Thursday, November 12, 2009

Spare Engine Issues Force a Teardown

Went out to the garage last night to finally determine whether the spare engine was usable as-is or not. I knew there was a slim chance it would be reliably functional, but I decided to go through the motions of prepping and checking. So I fitted an oil filter and added enough used oil (hey, I am frugal) to show full on the dipstick. After pulling the distributor, I spun the oil pump using my hand-drill with the rod machined to mate with the slot. Had to tighten the oil filter bolt to stop the oozing, so I knew I was actually pressurizing the system. After a half-minute more of oiling, I hooked up a spare battery to the starter, energized the solenoid, and watched the torque converter spin around taking the crank with it. OK, that worked, now let’s see what kind of compression each cylinder has, if any. I screwed the end of the compression tester hose into the #6 sparkplug hole and energized the solenoid. The needle went up to 90 psi after a couple revolutions, but after the cranking stopped, the needle dropped to zero. I removed the tester hose, poured a little oil into the cylinder, and reinstalled the tester. This time the needle climbed above 150 psi and stayed there after the cranking ceased. Looks like that cylinder has bad rings. Moved on to the rest of the cylinders and got values of 90 to 140, each holding steady. That bodes well for the valves, I thought, but there’s no way this engine will run well.

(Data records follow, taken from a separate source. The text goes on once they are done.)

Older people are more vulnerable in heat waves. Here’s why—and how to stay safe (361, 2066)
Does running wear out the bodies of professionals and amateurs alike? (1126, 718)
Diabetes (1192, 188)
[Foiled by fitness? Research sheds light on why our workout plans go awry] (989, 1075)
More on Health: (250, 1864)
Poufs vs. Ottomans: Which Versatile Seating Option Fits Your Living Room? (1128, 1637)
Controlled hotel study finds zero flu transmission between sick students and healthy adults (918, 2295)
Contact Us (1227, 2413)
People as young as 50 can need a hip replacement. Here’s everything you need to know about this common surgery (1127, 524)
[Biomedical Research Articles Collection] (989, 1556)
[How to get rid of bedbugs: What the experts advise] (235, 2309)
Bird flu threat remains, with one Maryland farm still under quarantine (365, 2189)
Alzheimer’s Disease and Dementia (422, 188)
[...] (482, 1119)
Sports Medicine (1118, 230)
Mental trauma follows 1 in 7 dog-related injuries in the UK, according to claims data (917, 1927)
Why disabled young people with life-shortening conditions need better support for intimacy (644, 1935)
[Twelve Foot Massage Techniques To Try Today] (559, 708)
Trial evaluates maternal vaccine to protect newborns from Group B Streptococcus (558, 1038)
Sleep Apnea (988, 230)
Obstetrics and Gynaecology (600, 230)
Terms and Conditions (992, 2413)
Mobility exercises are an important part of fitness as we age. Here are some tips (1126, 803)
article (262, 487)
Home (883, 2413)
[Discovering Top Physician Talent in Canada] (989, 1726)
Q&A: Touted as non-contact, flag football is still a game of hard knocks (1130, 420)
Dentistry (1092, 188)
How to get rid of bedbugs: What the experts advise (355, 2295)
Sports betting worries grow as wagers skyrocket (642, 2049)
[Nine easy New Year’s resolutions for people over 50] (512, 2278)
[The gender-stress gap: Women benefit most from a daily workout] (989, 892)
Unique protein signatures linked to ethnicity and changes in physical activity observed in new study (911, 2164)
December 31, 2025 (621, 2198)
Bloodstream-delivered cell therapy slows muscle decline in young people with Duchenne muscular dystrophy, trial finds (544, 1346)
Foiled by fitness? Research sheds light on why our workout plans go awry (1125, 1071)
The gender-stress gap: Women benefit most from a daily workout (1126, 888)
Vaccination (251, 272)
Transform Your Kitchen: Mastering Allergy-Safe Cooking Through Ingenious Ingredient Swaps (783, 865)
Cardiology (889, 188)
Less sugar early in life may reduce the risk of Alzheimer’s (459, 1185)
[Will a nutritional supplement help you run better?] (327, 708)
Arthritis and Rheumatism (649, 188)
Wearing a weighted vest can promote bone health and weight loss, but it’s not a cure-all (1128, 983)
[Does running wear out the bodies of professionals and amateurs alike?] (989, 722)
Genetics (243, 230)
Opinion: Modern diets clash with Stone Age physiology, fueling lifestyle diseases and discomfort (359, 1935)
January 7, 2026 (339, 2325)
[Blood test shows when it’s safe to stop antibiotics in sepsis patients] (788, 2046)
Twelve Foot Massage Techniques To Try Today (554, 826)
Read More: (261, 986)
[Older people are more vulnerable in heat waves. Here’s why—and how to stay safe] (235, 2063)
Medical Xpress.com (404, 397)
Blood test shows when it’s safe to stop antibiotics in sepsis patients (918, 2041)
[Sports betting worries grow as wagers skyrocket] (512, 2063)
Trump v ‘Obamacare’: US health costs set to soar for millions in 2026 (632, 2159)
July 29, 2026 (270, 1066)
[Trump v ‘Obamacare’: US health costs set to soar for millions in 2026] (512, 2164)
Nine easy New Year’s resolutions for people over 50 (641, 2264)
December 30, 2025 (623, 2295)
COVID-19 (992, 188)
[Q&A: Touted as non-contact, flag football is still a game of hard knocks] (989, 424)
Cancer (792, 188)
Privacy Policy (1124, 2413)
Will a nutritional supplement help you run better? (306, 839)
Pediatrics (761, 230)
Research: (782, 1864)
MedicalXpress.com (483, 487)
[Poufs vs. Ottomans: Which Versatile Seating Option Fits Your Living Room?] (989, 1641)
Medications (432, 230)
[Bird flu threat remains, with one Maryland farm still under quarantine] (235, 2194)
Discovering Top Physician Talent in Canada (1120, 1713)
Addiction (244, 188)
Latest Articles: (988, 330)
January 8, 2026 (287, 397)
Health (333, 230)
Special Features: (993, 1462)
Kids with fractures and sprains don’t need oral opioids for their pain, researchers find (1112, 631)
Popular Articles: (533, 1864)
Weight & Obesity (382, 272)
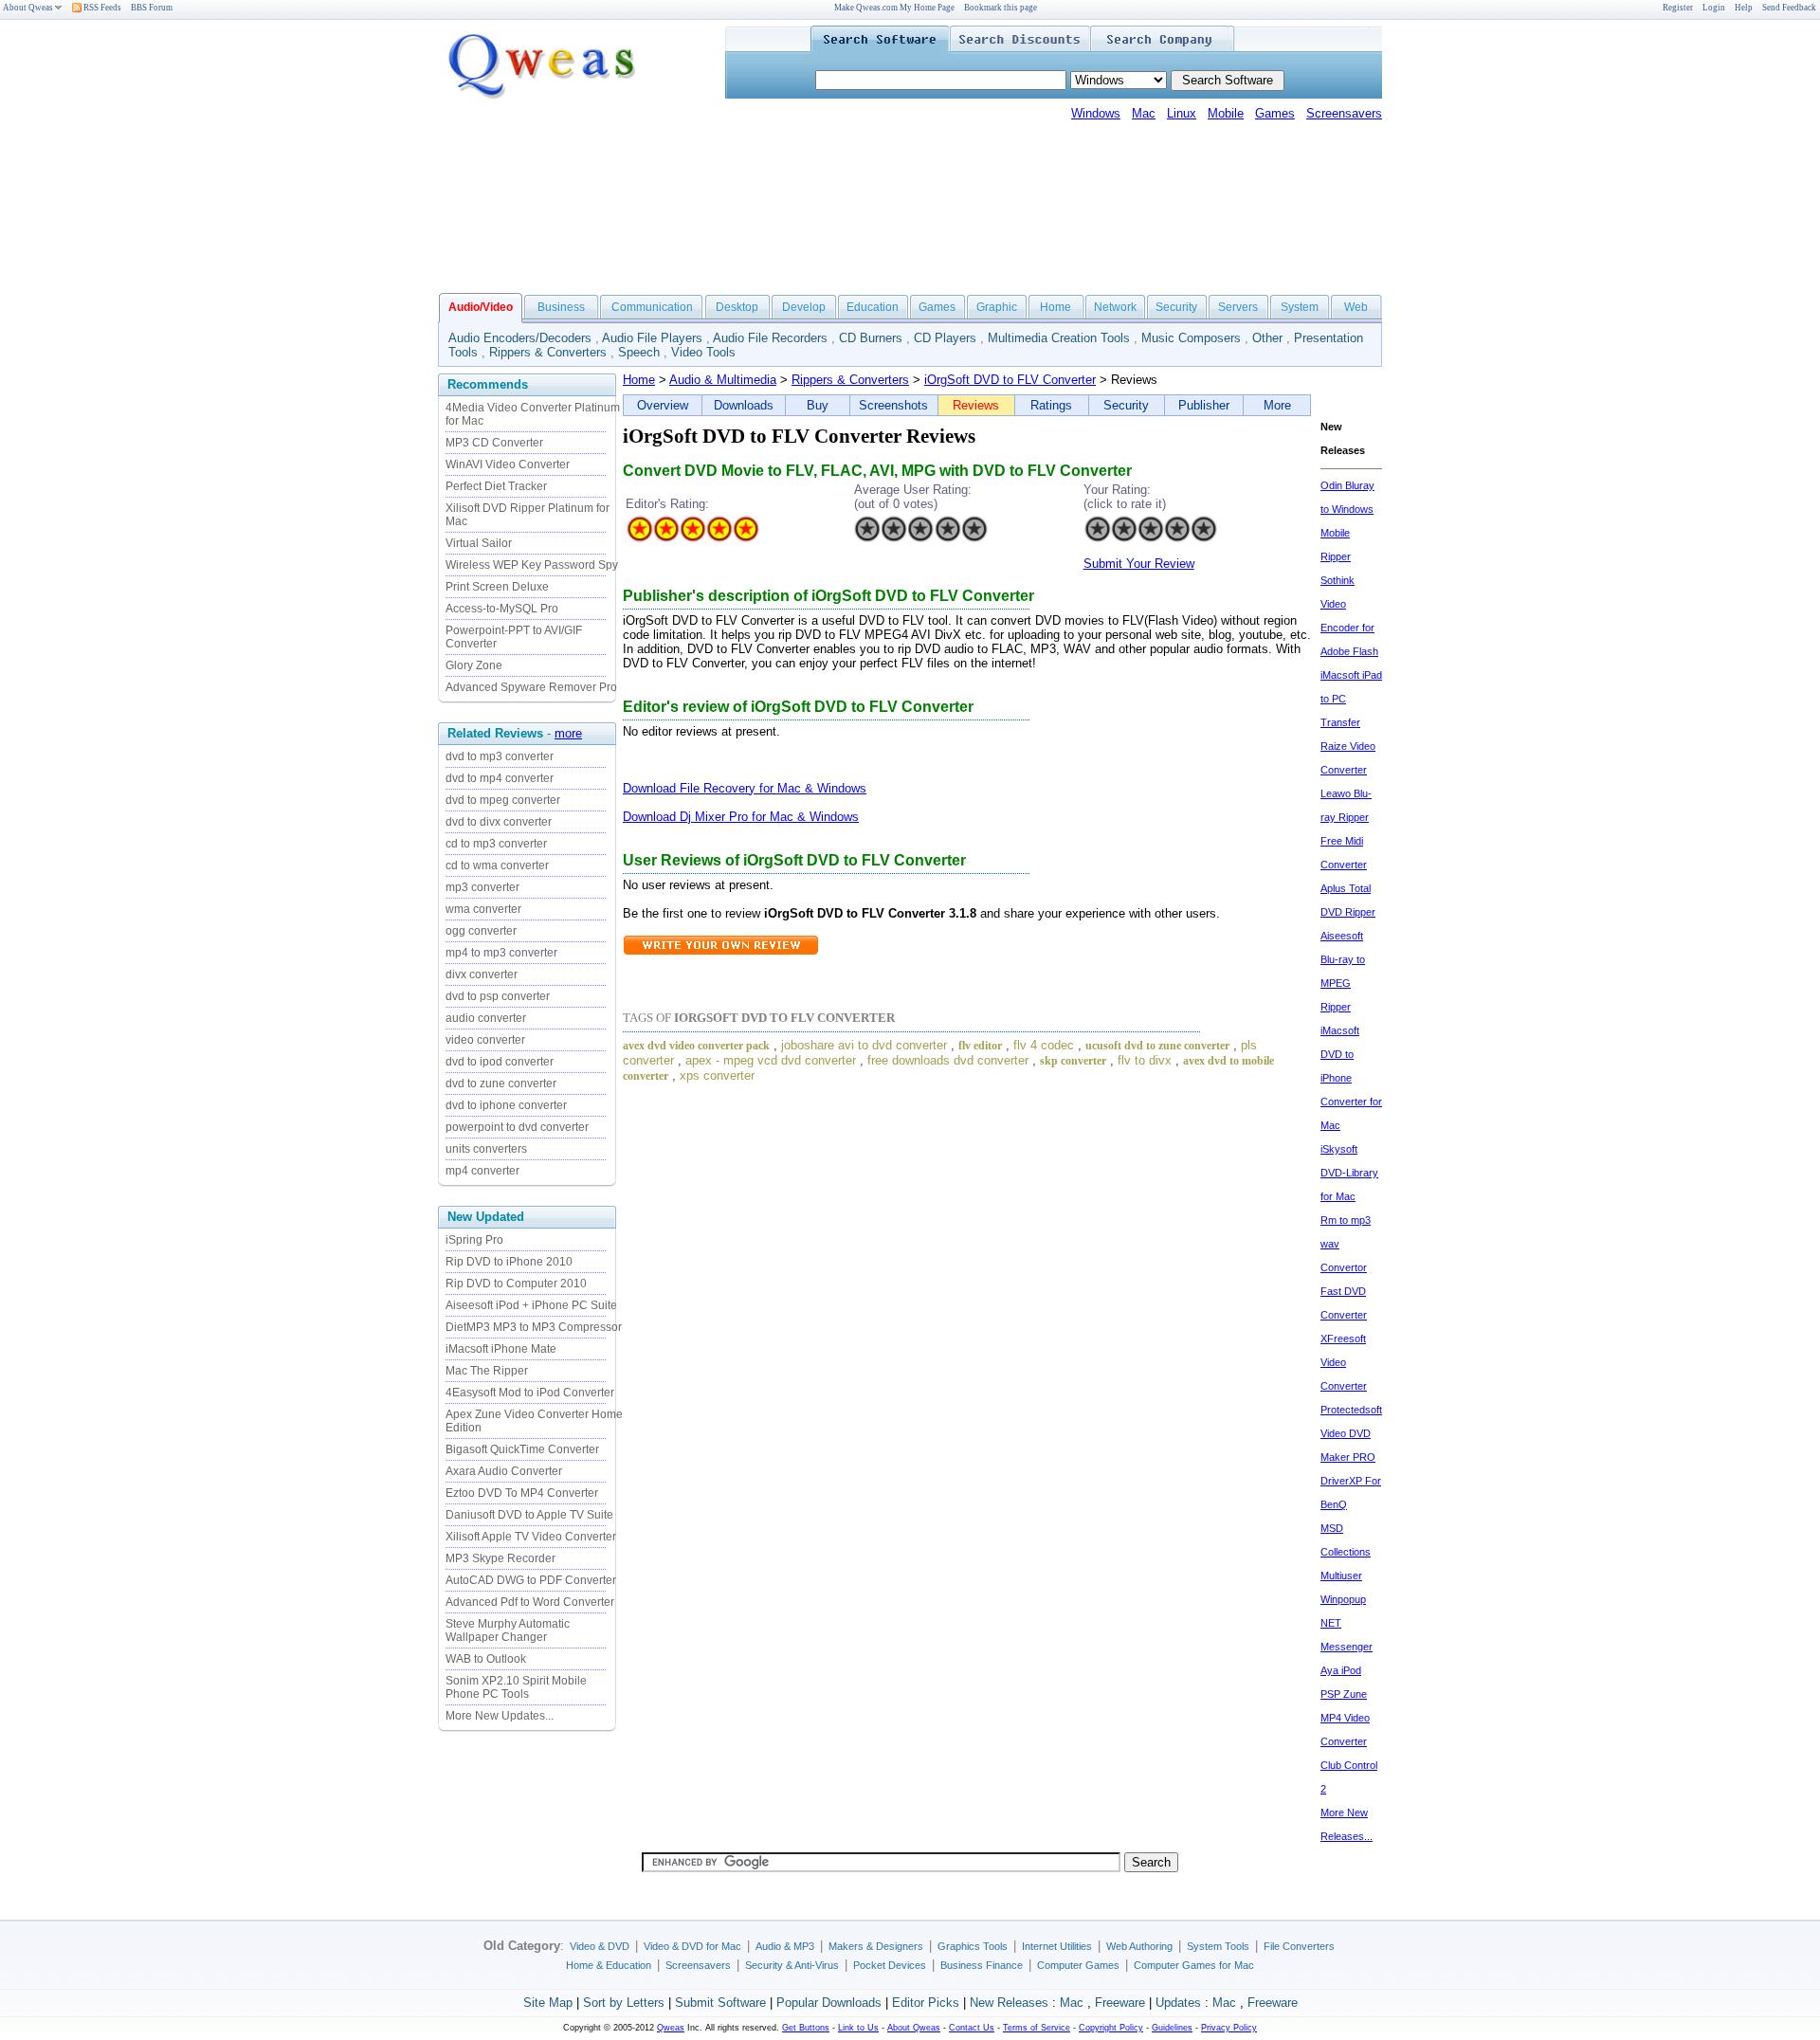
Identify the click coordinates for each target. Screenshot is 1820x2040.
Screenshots (893, 405)
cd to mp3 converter (496, 843)
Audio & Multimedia (722, 380)
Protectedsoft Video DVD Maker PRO (1351, 1433)
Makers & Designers (875, 1946)
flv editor (980, 1045)
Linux (1181, 113)
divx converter (482, 974)
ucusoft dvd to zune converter (1157, 1045)
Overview (662, 405)
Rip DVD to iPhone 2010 (509, 1261)
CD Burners (870, 338)
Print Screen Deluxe (497, 586)
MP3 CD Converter (494, 442)
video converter (485, 1040)
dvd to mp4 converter (500, 778)
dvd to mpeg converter (503, 800)
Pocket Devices (889, 1965)
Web (1356, 307)
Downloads (744, 405)
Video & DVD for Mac (692, 1946)
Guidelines (1172, 2027)
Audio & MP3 (784, 1946)
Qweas (670, 2027)
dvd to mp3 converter (500, 756)
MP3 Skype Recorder (500, 1558)
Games (1275, 113)
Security (1176, 307)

Disassembly time. First, I carefully removed the oil drain plug so the oil would drain into the catch pan. I didn’t need to be so careful since nothing came out the open hole. A big not-good. This will be interesting. Am I going to discover a big chunk of solidified oil sitting in the bottom of crankcase? Won’t know until I open her up. Off the engine and onto the shelf went the fuel pump, harmonic balancer, alternator adapter, and oil cooler. Next off was the right-side valve cover which exposed a disturbing sight. Rusty valve springs with nary a trace of oil to be seen on any surface. Another big not-good. Into a bucket went the rocker arms, pushrods, guides, and head nuts. I’ll decide later what I’m keeping and what gets scrapped. I noticed the ends of a couple valves were a little beat, but that was only adverse sign. Over to the other side, and while no slickened surfaces were spotted, rust had not set up shop in this area. The bucket’s contents was doubled, and after removing and shelving the fan, pulley, and top cover of the engine I could finally see into the engine. No sign of oil, but also no sign of bearing bits. Can't wait to finish the teardown and figure out what the deal is with the oiling system. At that point it was time to call it a night.

’64 Corvair engines are a one-year only thing. They have the larger displacement of the later engines (via an increase in stroke), but retained the head gasket area of the prior years’ engines. In ’65, this area was increased improving reliability. I still have many of Heidi’s original engine parts including the block, crank, cylinders, pistons, and connecting rods. If the ’65 vintage spare engine equivalents are in decent shape, I’ll keep them and scrap the ’64 pieces. Anyone want a project?